▶ Written instruction a: Reproduce the passage on Jaime and Cersei, starting with "It’s incredibly important" and going on through "Cersei’s basic humanity.".

▶ Selection:
☆ ☆ ☆ ☆ ☆

In the show, we’ve already seen a great deal of the deterioration of the Jaime/Cersei relationship. Cersei has refused to have sex with Jaime since he’s been back in King’s Landing. She’s disgusted by his stump, she’s resentful (albeit unreasonably) that he was away for so long, and even jealous of Brienne. She’s also spent over a year without him, during which time she’s had to learn to do without his support and companionship, and I think Cersei has come to feel that the only person she can truly rely upon is herself. When they finally make it to the Sept, Joffrey is dead, Jaime was unable to protect or save him, and he doesn’t share Cersei’s conviction that Tyrion is the killer.
It’s incredibly important to Cersei that Jaime always be on her side, as it reinforces her belief that they are one person in two bodies. As long as they were together and of one mind, Cersei believed in their incestuous relationship, but their time apart has left them both irrevocably changed and they’ve done little but quarrel since Jaime’s return. In terms of what we have seen in the show so far, I think this scene in the Sept played out in probably the only way it could have–outside of Jaime, you know, taking “no” for an answer and respecting Cersei’s basic humanity.

☆ ☆ ☆ ☆ ☆

▶ Excerpted data:
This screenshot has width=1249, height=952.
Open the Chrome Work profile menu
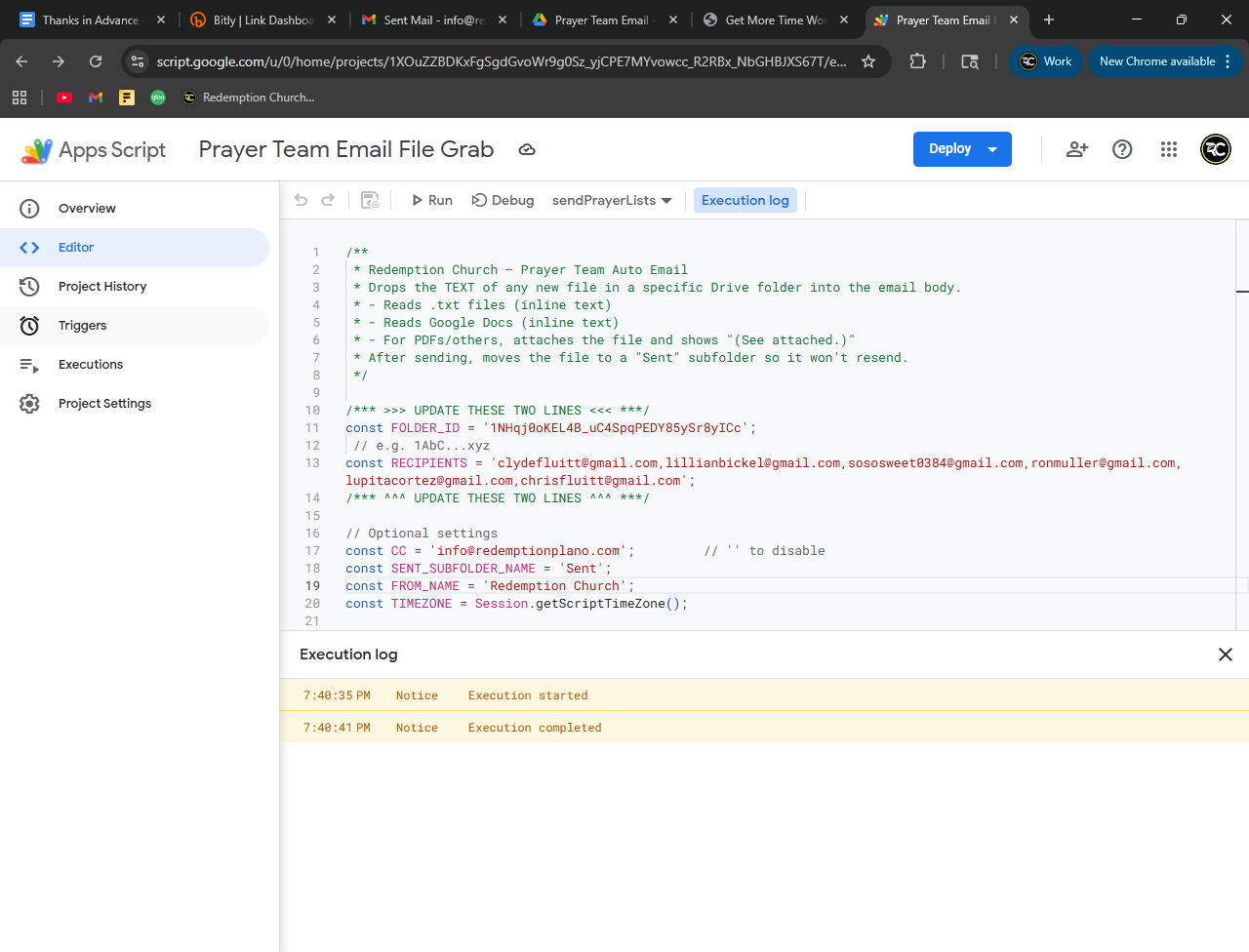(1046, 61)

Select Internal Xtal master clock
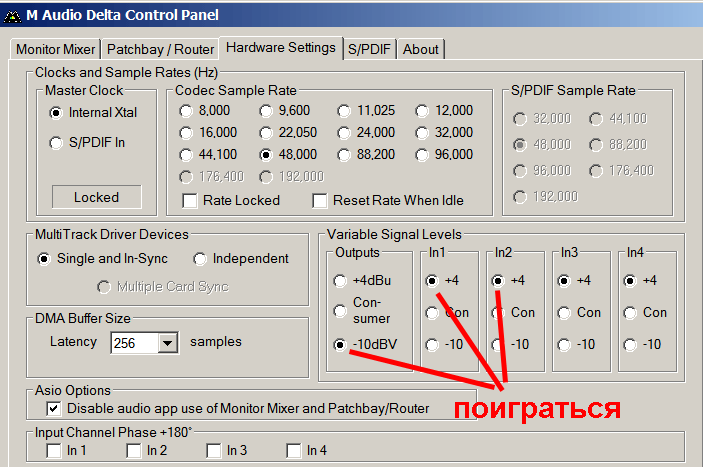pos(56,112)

☆ ☆ ☆ ☆ ☆

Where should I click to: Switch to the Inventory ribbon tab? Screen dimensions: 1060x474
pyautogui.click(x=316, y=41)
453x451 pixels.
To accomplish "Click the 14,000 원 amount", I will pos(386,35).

☆ ☆ ☆ ☆ ☆

▶ Written instruction b: Add 95 to every coordinate in the answers of the listing, starting with the line with "453x451 pixels." and going on through the line with "I will pos(386,35).". Write out only those lines again, with the requests included.

▶ Finished answer a:
It’s incredibly important to Cersei that Jaime always be on her side, as it reinforces her belief that they are one person in two bodies. As long as they were together and of one mind, Cersei believed in their incestuous relationship, but their time apart has left them both irrevocably changed and they’ve done little but quarrel since Jaime’s return. In terms of what we have seen in the show so far, I think this scene in the Sept played out in probably the only way it could have–outside of Jaime, you know, taking “no” for an answer and respecting Cersei’s basic humanity.

▶ Finished answer b:
453x451 pixels.
To accomplish "Click the 14,000 원 amount", I will pos(481,130).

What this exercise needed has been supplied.